Materials provided:
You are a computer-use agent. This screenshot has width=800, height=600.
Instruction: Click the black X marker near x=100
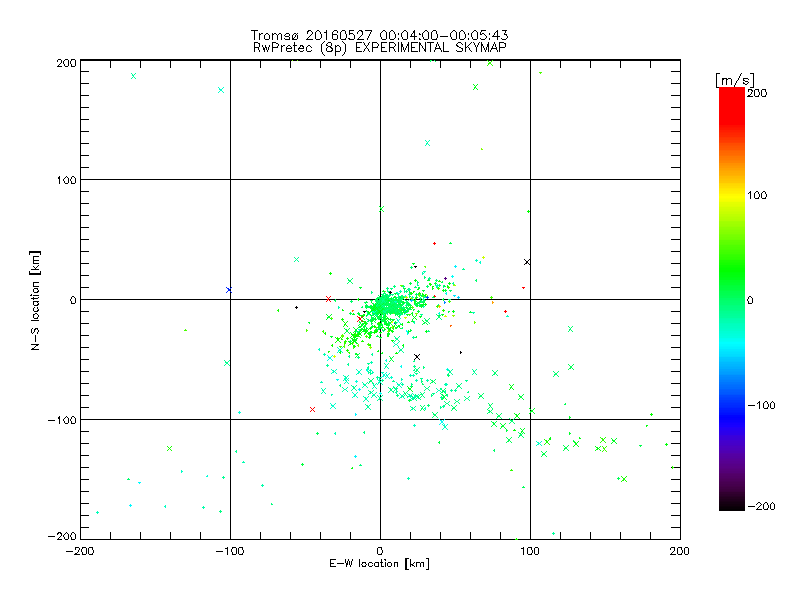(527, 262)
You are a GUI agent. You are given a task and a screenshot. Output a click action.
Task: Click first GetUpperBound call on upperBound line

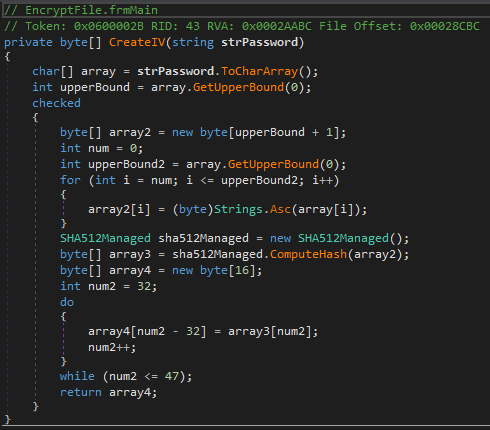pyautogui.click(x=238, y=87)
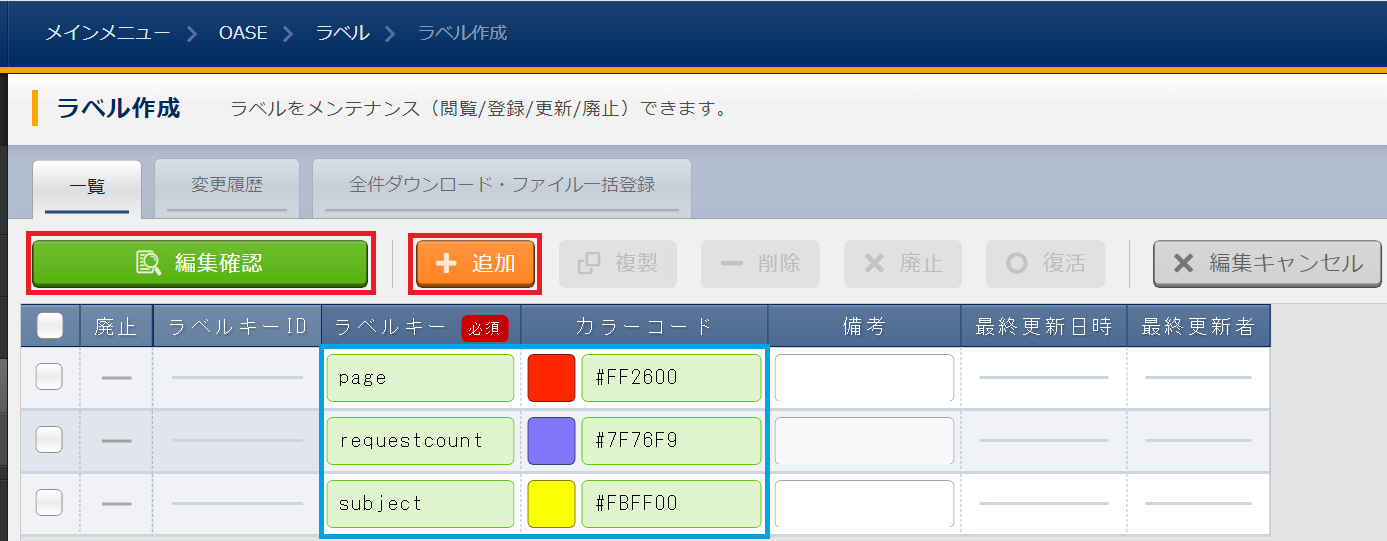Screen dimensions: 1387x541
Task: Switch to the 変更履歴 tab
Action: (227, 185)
---
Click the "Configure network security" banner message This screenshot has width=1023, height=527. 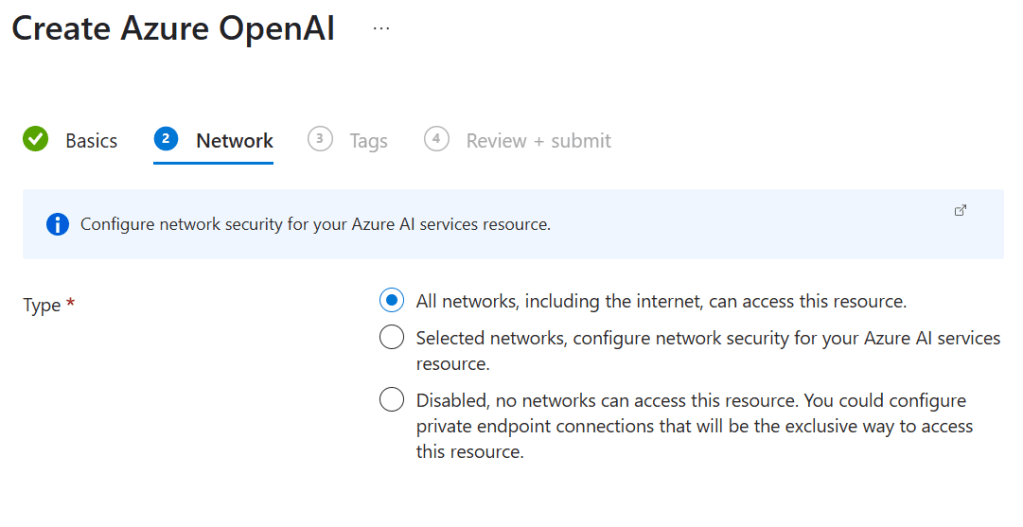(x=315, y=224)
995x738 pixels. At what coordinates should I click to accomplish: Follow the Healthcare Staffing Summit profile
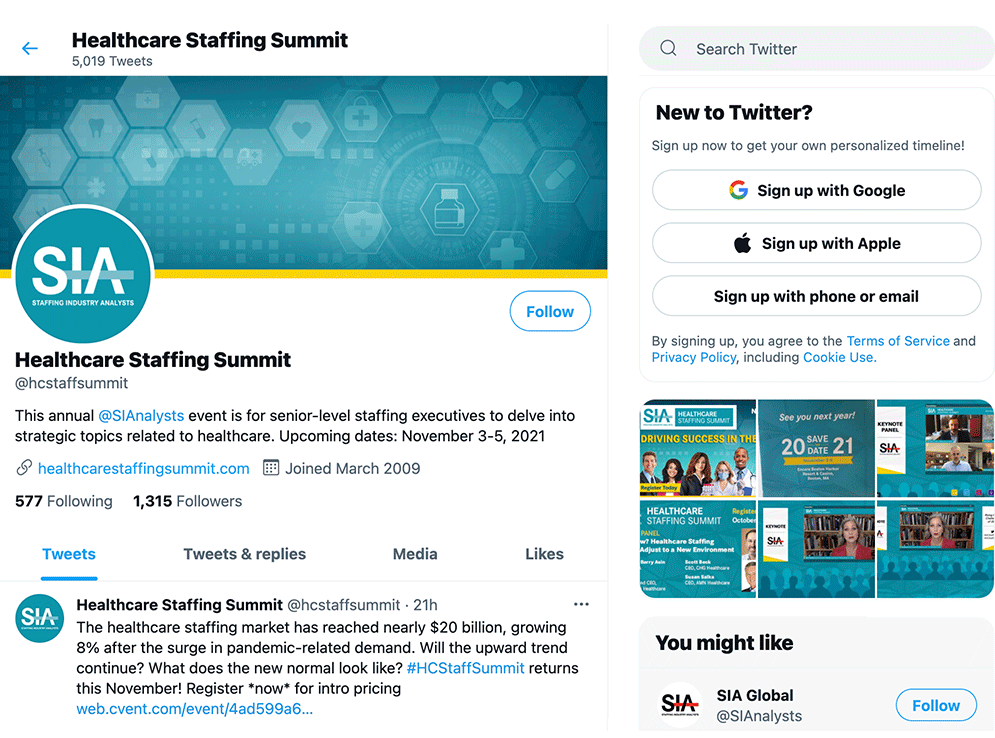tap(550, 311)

What to do:
What is needed is every line of the records above that contains the word "agent".

The completed task:
You are a computer-use agent. This screenshot has width=800, height=600.
You are a GUI agent. You are given a task and a screenshot. Output a click action.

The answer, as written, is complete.